Maybe it would be far better to take your perspective
on your hurt and the world and use that to explain
why the man died in Florida, an old man who was alone,
unless, of course, that would lead to an even worse conclusion,
or in having stripped this poem of that ending, you will
view this as trite bullshit, or even worse, that I have said
Nothing at all.
Once, I carried a mass of cancer around in my testicle,
and by the time I went to the doctor, the disease had spread
to my lymph nodes, my abdomen, my lungs, and though
it saved my life to do it, by the end of the procedure,
my whole body had changed, to the point that I was sterile,
and as I lie in bed this autumn morning, I realize that no matter
how long I talk to the trees, I will never have a son.

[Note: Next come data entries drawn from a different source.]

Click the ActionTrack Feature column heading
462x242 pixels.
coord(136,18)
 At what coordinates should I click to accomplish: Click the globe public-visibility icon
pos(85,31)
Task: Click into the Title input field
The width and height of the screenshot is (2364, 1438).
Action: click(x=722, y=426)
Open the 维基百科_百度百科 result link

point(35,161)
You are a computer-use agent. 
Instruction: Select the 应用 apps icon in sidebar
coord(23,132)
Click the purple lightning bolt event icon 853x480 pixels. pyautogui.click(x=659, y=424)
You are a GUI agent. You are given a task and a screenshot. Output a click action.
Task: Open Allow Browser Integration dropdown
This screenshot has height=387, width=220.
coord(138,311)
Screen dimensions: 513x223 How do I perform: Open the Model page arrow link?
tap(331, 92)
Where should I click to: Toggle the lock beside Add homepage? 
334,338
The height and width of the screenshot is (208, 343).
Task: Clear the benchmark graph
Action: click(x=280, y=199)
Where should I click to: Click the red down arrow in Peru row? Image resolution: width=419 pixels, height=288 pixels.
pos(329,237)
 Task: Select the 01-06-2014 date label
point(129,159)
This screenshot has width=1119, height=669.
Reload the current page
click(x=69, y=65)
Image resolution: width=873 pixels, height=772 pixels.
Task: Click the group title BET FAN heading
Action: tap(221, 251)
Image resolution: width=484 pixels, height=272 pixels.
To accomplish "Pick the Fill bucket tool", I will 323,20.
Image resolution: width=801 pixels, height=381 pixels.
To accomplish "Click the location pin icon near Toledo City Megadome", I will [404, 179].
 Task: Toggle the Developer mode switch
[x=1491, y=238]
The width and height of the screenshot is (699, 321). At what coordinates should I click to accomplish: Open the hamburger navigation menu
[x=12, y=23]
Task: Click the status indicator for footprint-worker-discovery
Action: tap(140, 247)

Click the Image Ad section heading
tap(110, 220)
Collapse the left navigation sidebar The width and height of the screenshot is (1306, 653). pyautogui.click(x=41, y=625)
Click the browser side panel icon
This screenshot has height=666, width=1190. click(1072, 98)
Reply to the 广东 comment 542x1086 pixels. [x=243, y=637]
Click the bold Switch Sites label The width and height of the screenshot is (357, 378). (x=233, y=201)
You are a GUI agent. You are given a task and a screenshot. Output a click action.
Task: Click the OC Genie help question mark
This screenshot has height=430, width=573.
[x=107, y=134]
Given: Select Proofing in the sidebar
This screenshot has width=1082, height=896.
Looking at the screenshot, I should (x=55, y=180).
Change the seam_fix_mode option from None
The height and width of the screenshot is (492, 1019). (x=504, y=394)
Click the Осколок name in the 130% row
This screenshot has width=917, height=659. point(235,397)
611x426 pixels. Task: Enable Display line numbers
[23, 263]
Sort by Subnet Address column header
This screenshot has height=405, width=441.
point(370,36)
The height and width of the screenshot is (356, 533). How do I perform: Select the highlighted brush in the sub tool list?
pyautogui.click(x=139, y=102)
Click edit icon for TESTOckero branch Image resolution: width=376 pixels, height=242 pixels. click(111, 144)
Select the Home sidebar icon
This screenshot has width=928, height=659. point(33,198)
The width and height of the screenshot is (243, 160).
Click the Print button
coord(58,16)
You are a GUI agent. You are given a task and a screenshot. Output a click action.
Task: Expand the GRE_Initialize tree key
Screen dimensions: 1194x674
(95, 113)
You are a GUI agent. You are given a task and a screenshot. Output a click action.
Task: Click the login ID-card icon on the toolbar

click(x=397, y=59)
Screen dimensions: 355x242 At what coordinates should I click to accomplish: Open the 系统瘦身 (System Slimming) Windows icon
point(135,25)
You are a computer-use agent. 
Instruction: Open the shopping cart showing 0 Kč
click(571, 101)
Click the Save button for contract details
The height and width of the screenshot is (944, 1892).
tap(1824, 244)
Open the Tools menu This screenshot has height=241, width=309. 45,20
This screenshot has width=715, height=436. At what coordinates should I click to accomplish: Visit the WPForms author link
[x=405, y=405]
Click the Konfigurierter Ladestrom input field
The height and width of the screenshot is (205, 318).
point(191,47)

So, I sit on the back porch, where the rain during the night,
has soaked through each cardboard box left out, until
the weight bears down on itself, and sometimes that happens
when you tell yourself the truth, no matter how hard I sing,
I will never see my face in anyone else, it is a difficult thing
to accept, but maybe it is just as well.
That man, he was a scavenger out in the wilderness,
he was trying to find answers to why something
got taken from him, that never should, and he ended
up at midnight, on a street, hearing the silence sing
out of a palm tree. And I imagine that, like the ocean
came back to tide, as night fell purple and blue,
was whether the woman clutched her shirt,
to make sure her soul flew loose before she died,
or whether someone had merely placed it there.
"The Dog On Your Street"
Is scared, because he’s never seen this neighborhood with no one loitering outside,
and no cars with broken mufflers fumbling through the neighborhood.
He doesn’t know what to make of the mail left stuck outside of our mailbox,
the crumpled toilet paper coupon that has blown around in the street all day,
What good is it now when no one leaves their house all day?
Think of the rain that fell down on the row houses,
consider how strange it must have felt, to find none of us there are any longer.
It will remain the land,
It will remain black trees branches running against the sky,
water falling down a side of the hill,
as it did two months ago
when I crumpled up a wrapper
and threw it in the public garbage can.
The leaves dance like a woman I knew once,
like a woman who has not gone anywhere,
not really, she locked herself in her house, and was afraid of the wind.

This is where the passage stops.